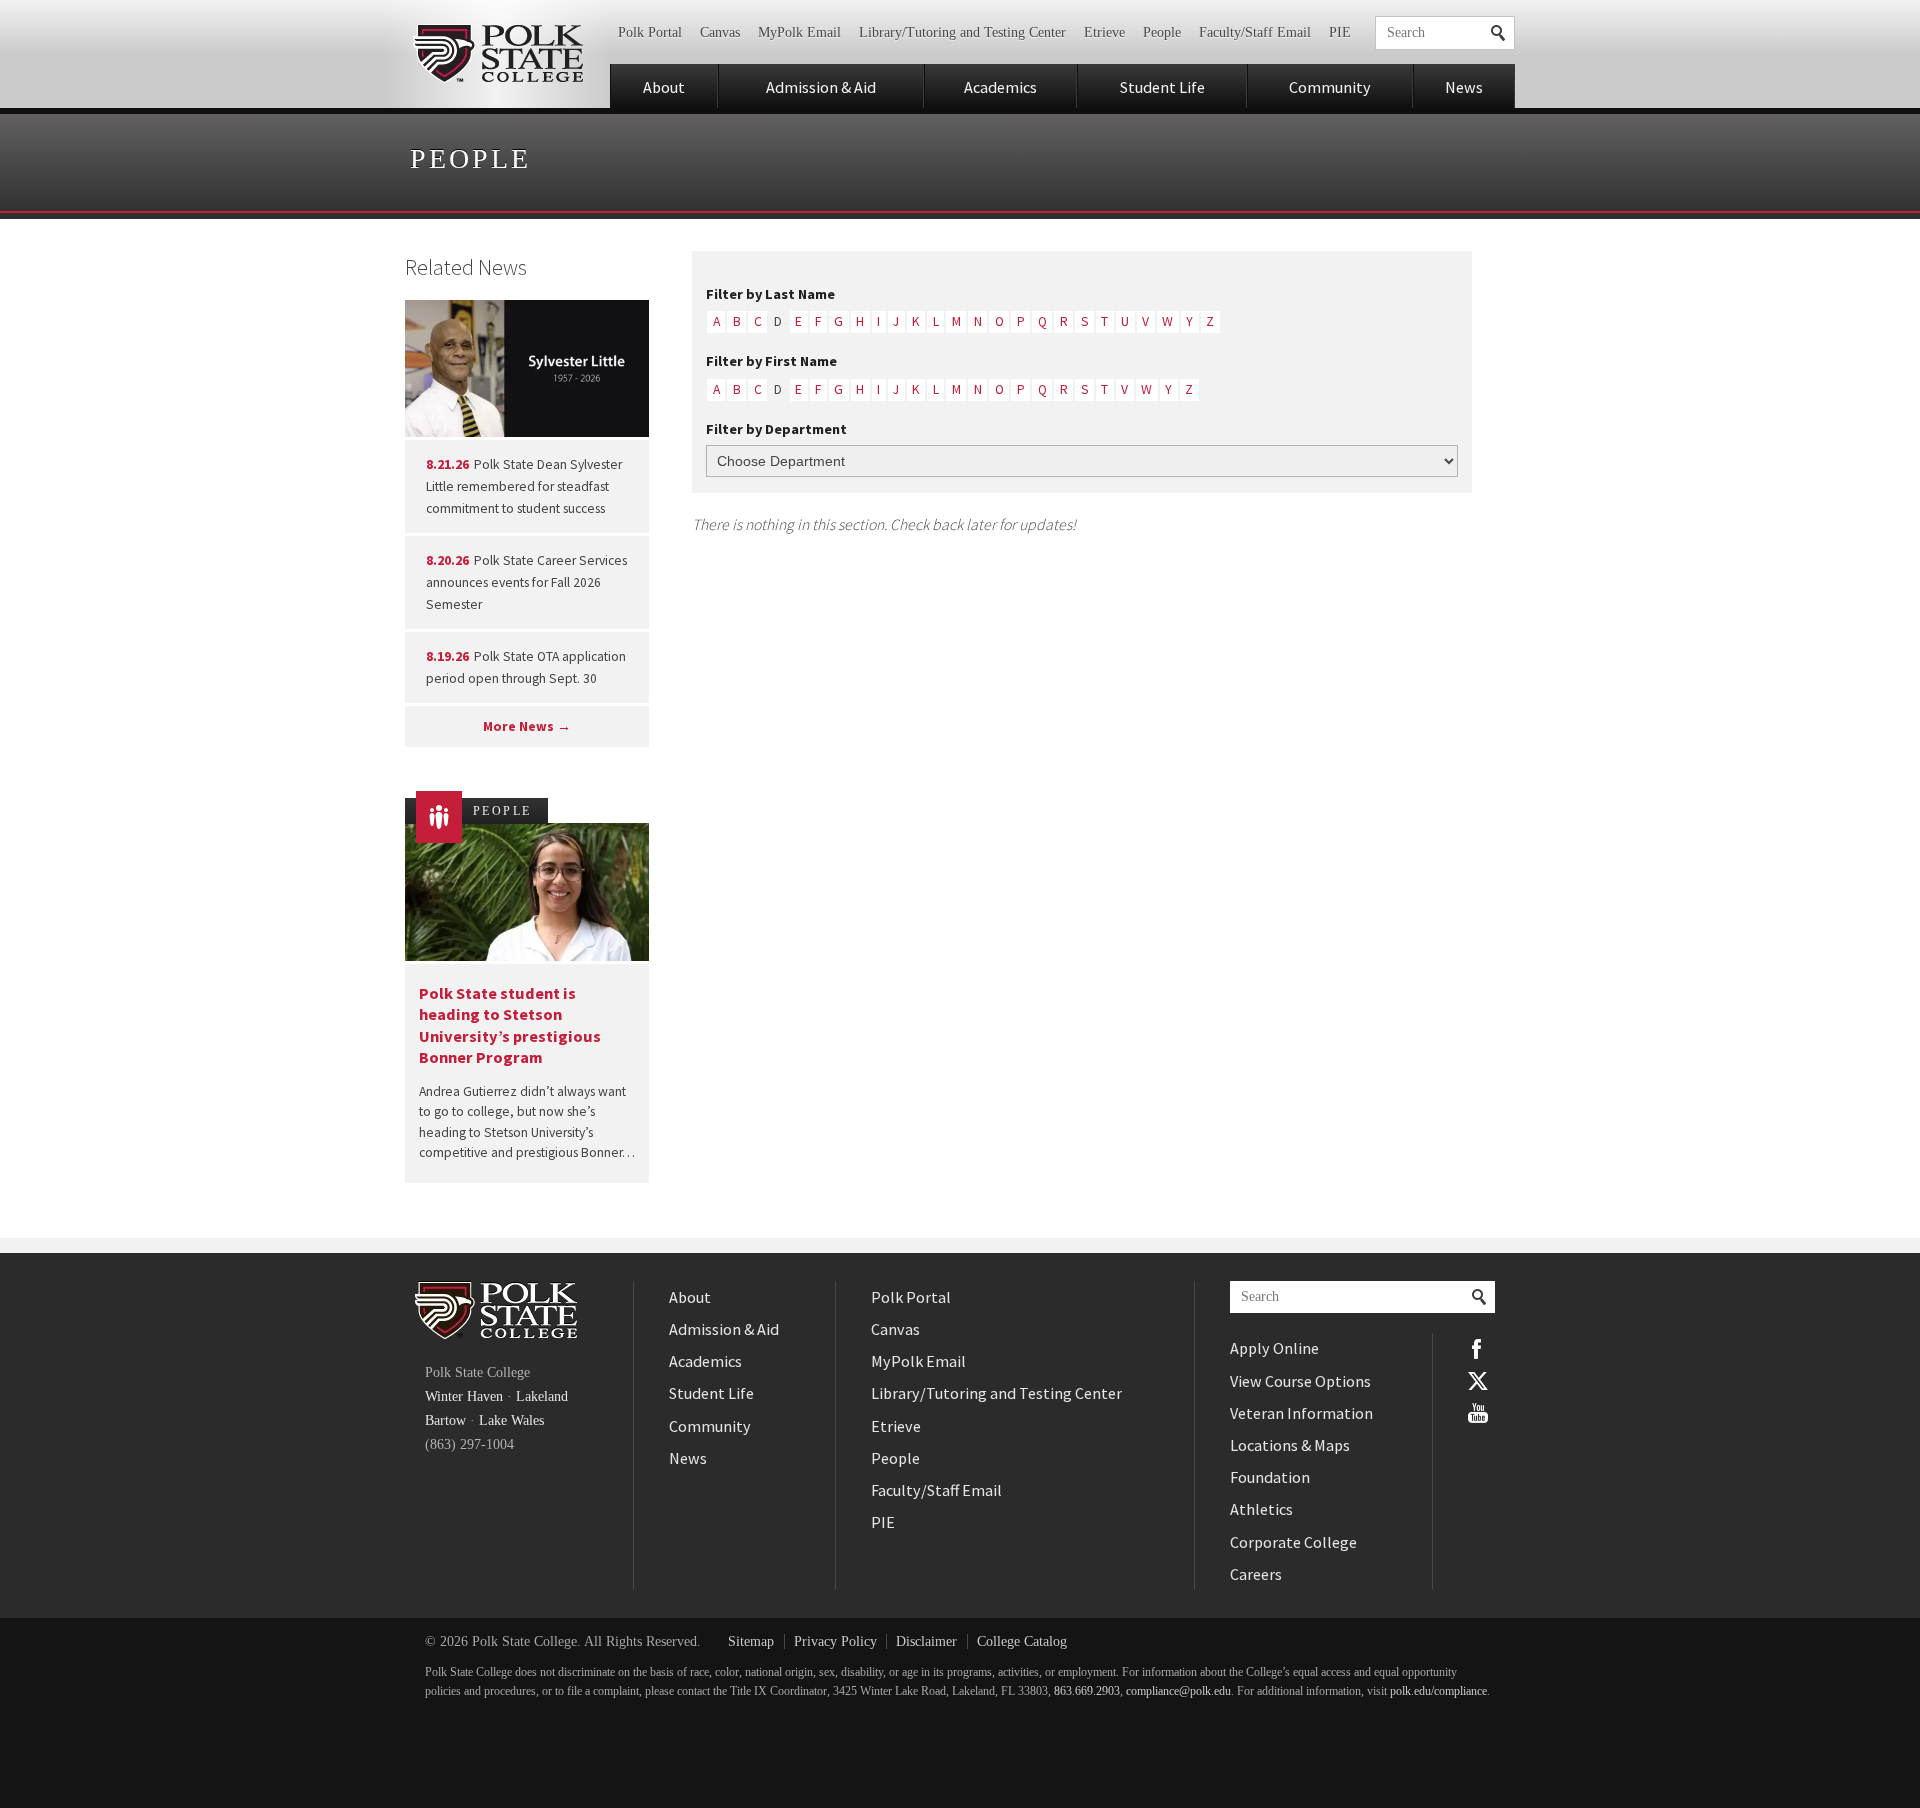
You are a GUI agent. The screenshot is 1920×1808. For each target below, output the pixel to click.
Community (1330, 87)
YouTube (1478, 1413)
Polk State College (497, 54)
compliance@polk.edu (1178, 1691)
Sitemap (751, 1641)
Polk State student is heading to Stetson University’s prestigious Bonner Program (510, 1025)
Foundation (1270, 1477)
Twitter (1478, 1381)
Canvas (720, 32)
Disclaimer (926, 1641)
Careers (1256, 1574)
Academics (1000, 87)
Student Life (1162, 87)
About (664, 87)
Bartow (445, 1420)
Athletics (1261, 1509)
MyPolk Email (799, 32)
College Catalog (1022, 1641)
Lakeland (542, 1396)
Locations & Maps (1290, 1445)
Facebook (1478, 1349)
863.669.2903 (1087, 1691)
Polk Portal (650, 32)
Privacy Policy (835, 1641)
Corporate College (1293, 1542)
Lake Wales (511, 1420)
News (1464, 87)
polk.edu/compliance (1438, 1691)
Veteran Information (1301, 1413)
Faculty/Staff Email (1255, 32)
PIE (1340, 32)
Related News (466, 267)
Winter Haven (464, 1396)
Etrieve (1104, 32)
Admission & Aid (821, 87)
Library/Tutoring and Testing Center (962, 32)
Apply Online (1274, 1348)
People (1162, 32)
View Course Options (1300, 1381)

####

What to produce:
Give back the listing word for word, minus its images.

Output below:
You are a GUI agent. The screenshot is 1920×1808. For each target below, output the pixel to click.
Community (1330, 87)
YouTube (1478, 1413)
Polk State College (497, 54)
compliance@polk.edu (1178, 1691)
Sitemap (751, 1641)
Polk State student is heading to Stetson University’s prestigious Bonner Program (510, 1025)
Foundation (1270, 1477)
Twitter (1478, 1381)
Canvas (720, 32)
Disclaimer (926, 1641)
Careers (1256, 1574)
Academics (1000, 87)
Student Life (1162, 87)
About (664, 87)
Bartow (445, 1420)
Athletics (1261, 1509)
MyPolk Email (799, 32)
College Catalog (1022, 1641)
Lakeland (542, 1396)
Locations & Maps (1290, 1445)
Facebook (1478, 1349)
863.669.2903 (1087, 1691)
Polk Portal (650, 32)
Privacy Policy (835, 1641)
Corporate College (1293, 1542)
Lake Wales (511, 1420)
News (1464, 87)
polk.edu/compliance (1438, 1691)
Veteran Information (1301, 1413)
Faculty/Staff Email (1255, 32)
PIE (1340, 32)
Related News (466, 267)
Winter Haven (464, 1396)
Etrieve (1104, 32)
Admission & Aid (821, 87)
Library/Tutoring and Testing Center (962, 32)
Apply Online (1274, 1348)
People (1162, 32)
View Course Options (1300, 1381)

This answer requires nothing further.